Por isso, na peça, nestes dois momentos em que se faz referência direta ao título, a afirmação de que “felizmente há luar” pode indiciar duas perspetivas de análise e de posicionamento das personagens:
- As forças das trevas, do obscurantismo, do anti-humanismo utilizam, paradoxalmente, o lume (fonte de luz e de calor) para “purificar a sociedade” ( a Inquisição considerava a fogueira como fonte e forma de purificação).
- Se a luz é redentora, o luar poderá simbolizar a caminhada da sociedade em direção à redenção, em busca da luz e liberdade...

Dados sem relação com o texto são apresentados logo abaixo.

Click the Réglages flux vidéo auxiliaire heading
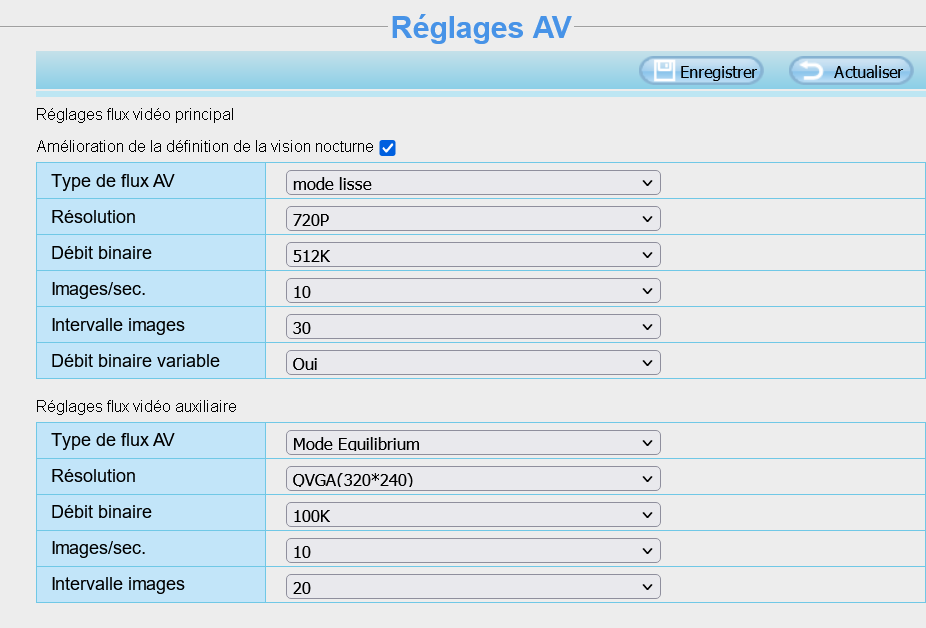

Assim, dado que o luar permitirá que as pessoas possam sair de suas casas (ajudando a vencer o medo e a insegurança, na noite da cidade), quanto maior for a assistência, isso significará:
- para uns, que mais pessoas ficarão “avisadas” e o efeito dissuasor será maior;
- para outros, que mais pessoas poderão um dia seguir essa luz e lutar pela liberdade.
3 – A fogueira / o lume

Após a prisão do General, num diálogo de tom “profético” e com “voz triste” (segundo a didascália), o Antigo Soldado, atormentado, afirma: “Prenderam o general... Para nós, a noite ficou ainda mais escura...”. A resposta ambígua do primeiro Popular pode assumir também um carácter de profecia e de esperança: “É por pouco tempo, amigo. Espera pelo clarão das fogueiras...”
Matilde, ao afirmar que aquela fogueira de S. Julião da Barra ainda havia de “incendiar esta terra!”, mostra que a chama se mantém viva e que a liberdade há-de chegar.